*** Opening Available records ***

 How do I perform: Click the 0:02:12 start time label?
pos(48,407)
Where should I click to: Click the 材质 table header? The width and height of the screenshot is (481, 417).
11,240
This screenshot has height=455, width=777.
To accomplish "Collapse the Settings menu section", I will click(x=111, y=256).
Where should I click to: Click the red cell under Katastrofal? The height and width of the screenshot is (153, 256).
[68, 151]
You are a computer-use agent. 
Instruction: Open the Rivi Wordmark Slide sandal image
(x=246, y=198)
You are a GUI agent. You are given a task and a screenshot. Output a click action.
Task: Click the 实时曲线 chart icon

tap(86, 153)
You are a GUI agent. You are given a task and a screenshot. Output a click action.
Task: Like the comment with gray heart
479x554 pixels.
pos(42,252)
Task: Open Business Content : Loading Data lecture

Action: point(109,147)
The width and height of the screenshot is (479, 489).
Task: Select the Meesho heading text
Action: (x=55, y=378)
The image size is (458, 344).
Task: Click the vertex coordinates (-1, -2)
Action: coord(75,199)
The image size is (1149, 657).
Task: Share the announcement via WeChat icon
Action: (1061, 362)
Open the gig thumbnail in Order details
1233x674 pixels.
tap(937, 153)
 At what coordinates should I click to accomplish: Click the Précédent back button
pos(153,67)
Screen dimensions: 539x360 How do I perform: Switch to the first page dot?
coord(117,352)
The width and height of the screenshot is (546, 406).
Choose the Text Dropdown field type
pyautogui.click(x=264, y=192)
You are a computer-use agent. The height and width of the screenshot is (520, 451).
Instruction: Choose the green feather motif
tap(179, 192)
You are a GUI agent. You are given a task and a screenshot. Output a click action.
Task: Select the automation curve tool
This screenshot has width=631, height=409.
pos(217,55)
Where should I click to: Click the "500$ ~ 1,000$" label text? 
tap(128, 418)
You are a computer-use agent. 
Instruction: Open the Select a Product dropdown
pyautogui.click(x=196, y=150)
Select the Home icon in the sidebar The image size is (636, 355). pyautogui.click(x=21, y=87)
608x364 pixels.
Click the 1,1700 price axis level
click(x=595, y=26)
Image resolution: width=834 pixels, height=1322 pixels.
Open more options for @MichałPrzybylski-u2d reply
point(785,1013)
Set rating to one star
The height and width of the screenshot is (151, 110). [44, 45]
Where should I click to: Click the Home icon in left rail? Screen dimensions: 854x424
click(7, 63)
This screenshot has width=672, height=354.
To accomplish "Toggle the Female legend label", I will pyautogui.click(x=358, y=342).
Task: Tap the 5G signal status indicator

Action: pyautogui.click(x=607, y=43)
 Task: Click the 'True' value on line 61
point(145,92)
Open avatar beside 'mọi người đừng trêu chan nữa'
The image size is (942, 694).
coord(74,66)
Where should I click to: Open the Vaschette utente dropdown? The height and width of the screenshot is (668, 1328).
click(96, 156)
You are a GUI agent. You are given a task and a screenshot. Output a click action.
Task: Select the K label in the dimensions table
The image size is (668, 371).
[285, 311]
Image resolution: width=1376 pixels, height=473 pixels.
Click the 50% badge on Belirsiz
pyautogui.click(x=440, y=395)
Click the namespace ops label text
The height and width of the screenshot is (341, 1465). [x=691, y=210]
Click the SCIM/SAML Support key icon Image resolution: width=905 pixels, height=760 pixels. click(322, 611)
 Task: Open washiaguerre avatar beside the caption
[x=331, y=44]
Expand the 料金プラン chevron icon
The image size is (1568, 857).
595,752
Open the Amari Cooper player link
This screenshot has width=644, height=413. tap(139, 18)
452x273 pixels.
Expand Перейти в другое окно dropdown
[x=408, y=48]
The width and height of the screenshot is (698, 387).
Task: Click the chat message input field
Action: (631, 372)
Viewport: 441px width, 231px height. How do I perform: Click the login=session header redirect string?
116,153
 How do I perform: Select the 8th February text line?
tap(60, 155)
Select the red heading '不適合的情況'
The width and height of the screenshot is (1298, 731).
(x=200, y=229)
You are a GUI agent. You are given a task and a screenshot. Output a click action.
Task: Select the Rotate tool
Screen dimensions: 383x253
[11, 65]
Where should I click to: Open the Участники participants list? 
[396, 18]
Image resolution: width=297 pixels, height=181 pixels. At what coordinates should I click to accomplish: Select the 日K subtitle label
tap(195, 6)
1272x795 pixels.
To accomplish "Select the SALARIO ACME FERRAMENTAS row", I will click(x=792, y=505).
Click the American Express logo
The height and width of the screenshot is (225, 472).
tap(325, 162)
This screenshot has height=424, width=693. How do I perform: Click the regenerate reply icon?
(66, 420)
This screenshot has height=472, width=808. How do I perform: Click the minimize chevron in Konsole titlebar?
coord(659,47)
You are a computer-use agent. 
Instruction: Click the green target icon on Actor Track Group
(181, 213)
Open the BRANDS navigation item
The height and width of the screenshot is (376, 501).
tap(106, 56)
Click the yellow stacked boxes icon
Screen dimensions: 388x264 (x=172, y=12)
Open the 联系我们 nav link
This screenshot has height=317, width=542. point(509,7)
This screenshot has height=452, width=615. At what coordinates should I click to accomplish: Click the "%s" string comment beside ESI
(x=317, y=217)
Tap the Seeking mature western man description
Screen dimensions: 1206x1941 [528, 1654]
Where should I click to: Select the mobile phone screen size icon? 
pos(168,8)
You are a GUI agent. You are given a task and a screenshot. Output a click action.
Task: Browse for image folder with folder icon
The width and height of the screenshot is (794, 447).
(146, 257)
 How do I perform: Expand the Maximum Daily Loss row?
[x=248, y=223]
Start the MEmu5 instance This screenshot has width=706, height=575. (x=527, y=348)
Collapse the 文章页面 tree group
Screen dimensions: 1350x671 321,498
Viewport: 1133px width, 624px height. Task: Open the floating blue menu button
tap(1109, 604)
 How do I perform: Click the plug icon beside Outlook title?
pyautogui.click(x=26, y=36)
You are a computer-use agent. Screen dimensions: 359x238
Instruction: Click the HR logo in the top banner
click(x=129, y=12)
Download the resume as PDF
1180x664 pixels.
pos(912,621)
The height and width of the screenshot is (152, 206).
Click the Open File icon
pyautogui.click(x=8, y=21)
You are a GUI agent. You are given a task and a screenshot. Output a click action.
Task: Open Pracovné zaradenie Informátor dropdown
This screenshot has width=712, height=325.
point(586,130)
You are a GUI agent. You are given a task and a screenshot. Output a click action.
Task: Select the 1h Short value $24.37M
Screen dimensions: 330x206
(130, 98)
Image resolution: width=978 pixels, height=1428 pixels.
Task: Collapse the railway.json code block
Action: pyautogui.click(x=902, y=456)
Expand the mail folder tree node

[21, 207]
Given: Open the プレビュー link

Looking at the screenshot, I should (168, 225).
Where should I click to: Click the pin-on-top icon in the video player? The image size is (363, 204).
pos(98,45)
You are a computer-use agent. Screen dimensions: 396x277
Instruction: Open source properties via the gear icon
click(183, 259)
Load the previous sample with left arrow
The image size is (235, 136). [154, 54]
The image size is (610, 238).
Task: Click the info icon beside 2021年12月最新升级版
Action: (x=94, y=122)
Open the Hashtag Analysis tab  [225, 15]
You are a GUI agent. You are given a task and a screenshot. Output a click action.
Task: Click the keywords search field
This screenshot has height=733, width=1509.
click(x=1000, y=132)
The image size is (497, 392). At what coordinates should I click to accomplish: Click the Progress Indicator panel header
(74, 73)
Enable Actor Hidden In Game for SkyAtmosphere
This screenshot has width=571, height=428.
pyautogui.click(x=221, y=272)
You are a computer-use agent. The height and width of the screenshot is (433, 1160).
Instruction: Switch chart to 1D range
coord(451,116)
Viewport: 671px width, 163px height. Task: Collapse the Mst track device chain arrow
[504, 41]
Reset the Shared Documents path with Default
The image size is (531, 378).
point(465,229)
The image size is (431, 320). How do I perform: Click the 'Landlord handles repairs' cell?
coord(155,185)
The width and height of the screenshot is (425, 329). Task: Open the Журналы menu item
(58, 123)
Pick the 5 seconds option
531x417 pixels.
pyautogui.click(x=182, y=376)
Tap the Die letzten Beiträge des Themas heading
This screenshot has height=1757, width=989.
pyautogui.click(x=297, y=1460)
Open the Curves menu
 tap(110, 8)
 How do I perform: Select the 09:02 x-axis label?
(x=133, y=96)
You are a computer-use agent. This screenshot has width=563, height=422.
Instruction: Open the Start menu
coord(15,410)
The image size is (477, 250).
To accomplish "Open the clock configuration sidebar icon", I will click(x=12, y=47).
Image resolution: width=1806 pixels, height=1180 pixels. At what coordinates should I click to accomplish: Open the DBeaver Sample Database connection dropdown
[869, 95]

*** Closing Available records ***

_Requirement_
Return only the lines between the one holding "Viewport: 1133px width, 624px" and the one holding "Task: Select the 1h Short value $24.37M", inclusive, exactly as they appear above.

_Result of the task_
Viewport: 1133px width, 624px height. Task: Open the floating blue menu button
tap(1109, 604)
 How do I perform: Click the plug icon beside Outlook title?
pyautogui.click(x=26, y=36)
You are a computer-use agent. Screen dimensions: 359x238
Instruction: Click the HR logo in the top banner
click(x=129, y=12)
Download the resume as PDF
1180x664 pixels.
pos(912,621)
The height and width of the screenshot is (152, 206).
Click the Open File icon
pyautogui.click(x=8, y=21)
You are a GUI agent. You are given a task and a screenshot. Output a click action.
Task: Open Pracovné zaradenie Informátor dropdown
This screenshot has width=712, height=325.
point(586,130)
You are a GUI agent. You are given a task and a screenshot. Output a click action.
Task: Select the 1h Short value $24.37M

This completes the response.